Dataset items
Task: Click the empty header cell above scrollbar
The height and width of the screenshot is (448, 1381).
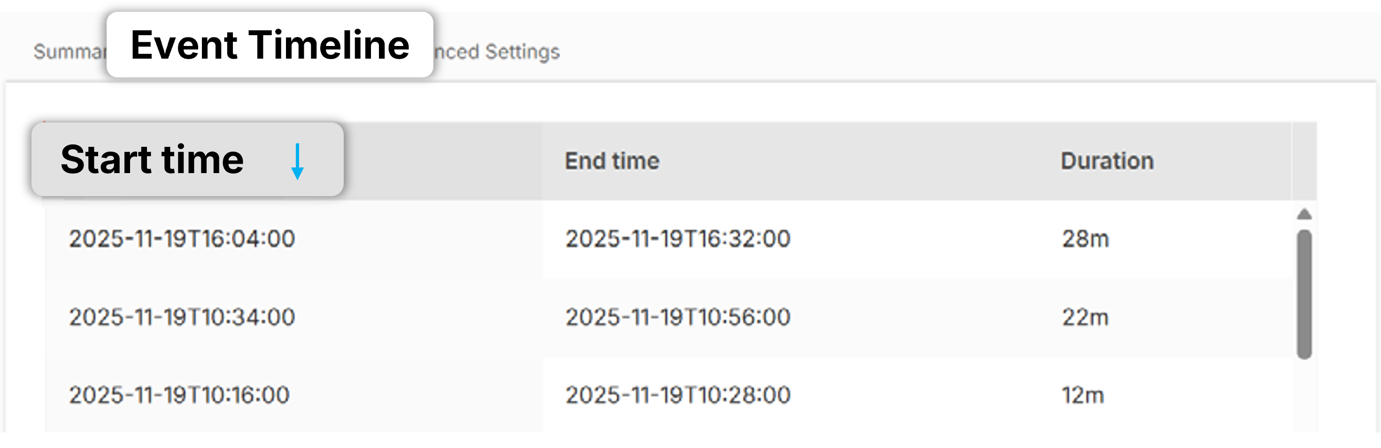Action: [1304, 161]
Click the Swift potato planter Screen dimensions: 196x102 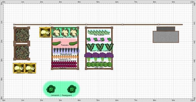point(19,68)
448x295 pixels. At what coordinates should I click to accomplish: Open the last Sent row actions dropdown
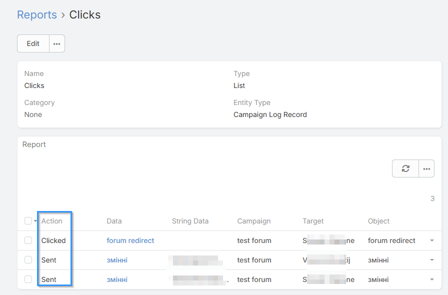[x=432, y=280]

[What is needed] Repeat the material word for word from the line containing "448x295 pixels. At" through the end of the material, both ends included. Leave the pictures out.

[Final result]
448x295 pixels. At what coordinates should I click to accomplish: Open the last Sent row actions dropdown
[x=432, y=280]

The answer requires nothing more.